Pianist, singer and songwriter Mose Allison was born November 11, 1927 in Tippo, Mississippi.
He took piano lessons when he was five, grew up in the country, and picked cotton as a child.
After two years in the Army and earning an English degree from Louisiana State University, he moved to New York in 1956, working as a jazz pianist including with Stan Getz, Gerry Mulligan, Phil Woods, Al Cohn and Zoot Sims.
Allison led his first record in 1957, began leading a regular trio the following year, and recorded several albums for Prestige that featured him as a pianist with just occasional vocals.
By the early 1960s, Mose Allison started becoming better known as a country blues singer who also played his own inventive form of jazz piano.
He wrote over 150 songs in his career with lyrics that were insightful, witty and full of Mose’s wisdom and social criticism.

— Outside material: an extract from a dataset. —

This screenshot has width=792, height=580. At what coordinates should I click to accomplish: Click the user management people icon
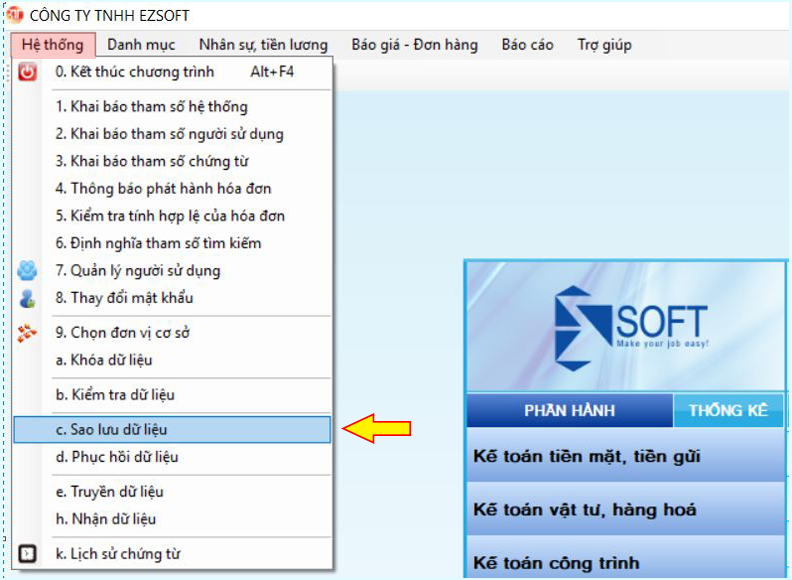(27, 270)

Among his most enduring compositions are “Everybody’s Cryin’ Mercy,” “Your Molecular Structure,” “If You’re Going To The City,” “I Love The Life I Live,” “Certified Senior Citizen,” “You Call It Jogging (But I Call It Running Around”) and “Your Mind Is On Vacation (But Your Mouth Is Running Overtime”).

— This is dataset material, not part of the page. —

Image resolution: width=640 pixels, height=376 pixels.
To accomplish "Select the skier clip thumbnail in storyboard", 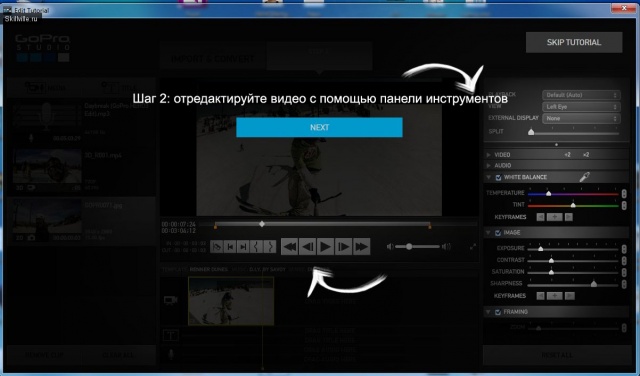I will point(231,301).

Mose Allison was an active and influential musical force until a couple of years before his passing in 2016 at the age of 89.
Allison is featured in the 1980s performing “I Don’t Worry About A Thing” in a trio with bassist Jack Hannah and drummer Jerry Granelli.

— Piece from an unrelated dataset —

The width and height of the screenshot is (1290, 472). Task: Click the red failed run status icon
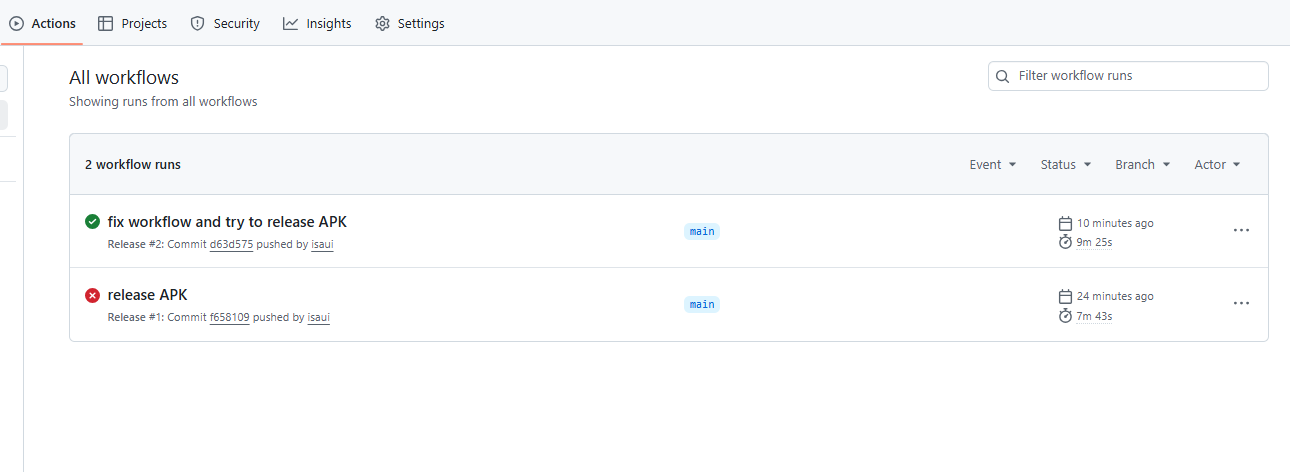click(x=92, y=295)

Mose singing with wit about hypocrisy
A unique singer-pianist-songwriter, Mose Allison always fit into his own category.
He combined a singing style that looked as much towards the country blues as to jazz, was based in both bop and blues as a pianist, and wrote songs that were full of insightful ideas, wit, and his own homespun wisdom.
Here he is late in his career, performing on a BBC program from May 20, 2005, singing against hypocrisy on his bluesy “Everybody’s Cryin’ Mercy.”